The problem | Please output exactly the part of the records below that opens with the line containing "November 11-20 (39, 336)" and closes with the line containing "Wielcy guru Internetów (118, 775)", both lines included, and nothing else.

─── Data to examine

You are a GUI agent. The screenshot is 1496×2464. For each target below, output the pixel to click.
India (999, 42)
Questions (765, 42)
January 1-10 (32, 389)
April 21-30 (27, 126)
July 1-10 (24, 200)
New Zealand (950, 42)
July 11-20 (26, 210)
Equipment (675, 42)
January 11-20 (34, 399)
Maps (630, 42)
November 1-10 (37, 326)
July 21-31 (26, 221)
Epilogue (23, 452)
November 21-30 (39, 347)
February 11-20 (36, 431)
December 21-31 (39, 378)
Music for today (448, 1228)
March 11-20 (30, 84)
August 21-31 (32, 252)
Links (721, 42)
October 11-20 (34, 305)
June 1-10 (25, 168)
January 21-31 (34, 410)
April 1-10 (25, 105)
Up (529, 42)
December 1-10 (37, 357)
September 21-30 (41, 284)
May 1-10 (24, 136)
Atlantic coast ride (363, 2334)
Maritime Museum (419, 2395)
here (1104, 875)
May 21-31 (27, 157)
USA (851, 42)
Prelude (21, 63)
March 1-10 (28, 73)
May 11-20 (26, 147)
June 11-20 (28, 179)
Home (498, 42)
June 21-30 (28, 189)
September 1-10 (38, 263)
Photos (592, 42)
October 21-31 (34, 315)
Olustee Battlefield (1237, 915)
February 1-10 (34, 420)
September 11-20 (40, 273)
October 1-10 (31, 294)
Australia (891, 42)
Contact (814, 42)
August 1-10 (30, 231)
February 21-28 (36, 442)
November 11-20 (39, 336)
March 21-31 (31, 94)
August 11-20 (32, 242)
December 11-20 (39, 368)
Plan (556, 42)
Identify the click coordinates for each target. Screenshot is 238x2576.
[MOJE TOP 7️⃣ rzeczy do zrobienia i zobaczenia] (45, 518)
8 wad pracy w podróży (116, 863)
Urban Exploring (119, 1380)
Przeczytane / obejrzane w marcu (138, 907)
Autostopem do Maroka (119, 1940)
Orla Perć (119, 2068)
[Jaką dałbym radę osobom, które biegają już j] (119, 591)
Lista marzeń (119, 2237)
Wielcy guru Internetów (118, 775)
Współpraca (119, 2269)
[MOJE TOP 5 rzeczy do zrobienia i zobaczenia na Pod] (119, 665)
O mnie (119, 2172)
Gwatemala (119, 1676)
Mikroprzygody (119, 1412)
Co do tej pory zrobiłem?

──────

Problem solution |
November 11-20 (39, 336)
March 21-31 (31, 94)
August 11-20 (32, 242)
December 11-20 (39, 368)
Plan (556, 42)
Identify the click coordinates for each target. Screenshot is 238x2576.
[MOJE TOP 7️⃣ rzeczy do zrobienia i zobaczenia] (45, 518)
8 wad pracy w podróży (116, 863)
Urban Exploring (119, 1380)
Przeczytane / obejrzane w marcu (138, 907)
Autostopem do Maroka (119, 1940)
Orla Perć (119, 2068)
[Jaką dałbym radę osobom, które biegają już j] (119, 591)
Lista marzeń (119, 2237)
Wielcy guru Internetów (118, 775)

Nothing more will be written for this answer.